To the Editor:
The impetus to design a new kidney allocation system in the United States stemmed from the inefficiencies of the current system. Even though the basic principle underlying the current allocation system, to give all candidates equal access to the kidney pool and prioritize by time on the waiting list is intuitively the principle to follow, the resultant possibility of allocation of 20-year-old organs to 70-year-old recipients and vice versa has raised concerns. In fact, it makes sense to have an allocation system that aims to match the expected life of the transplanted organ with the expected life of the recipient, thereby minimizing loss of viable organs through patient death.

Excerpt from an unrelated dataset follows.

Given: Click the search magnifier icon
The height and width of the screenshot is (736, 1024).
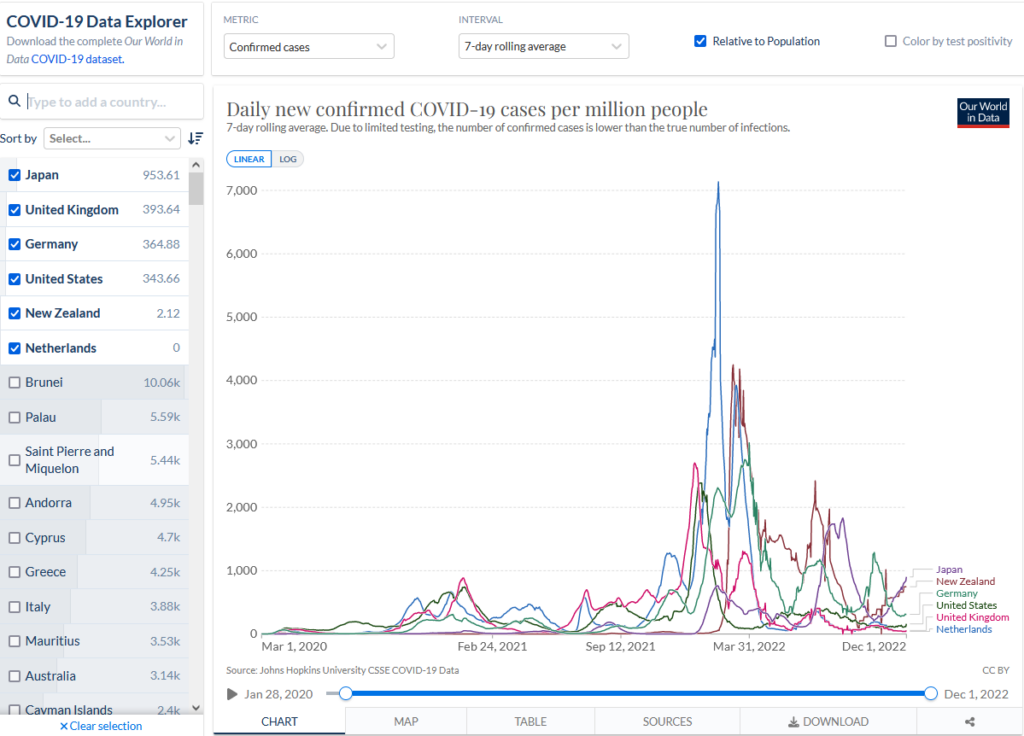Looking at the screenshot, I should tap(15, 101).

However, predicting both donor and recipient life expectancy accurately is problematic, particularly when based on limited data. Based on the data available in large databases, the age of both the donor and the recipient is the strongest predictor of survival for the general population, but predictability at the patient level still remains poor. The addition of other readily available variables only marginally improves the predictability of the models. This is in part due to the fact that the detailed medical information that might allow for better modeling of predicted survival is not currently recorded in databases. As a result, even though it might be possible to improve the predictably of the models by including detailed medical information, the generation of such models is not currently feasible. It is difficult to justify replacing the detailed medical history used by physicians to assess patients with a few variables that happen to be recorded in databases. It is therefore quite clear that beyond the implications of the age of the recipient and the donor, it is at present difficult to model reliable and justifiable indicators of longevity based on existing data.
The UNOS KARS committee has done a tremendous amount of work to generate a workable compromise for a new kidney allocation system.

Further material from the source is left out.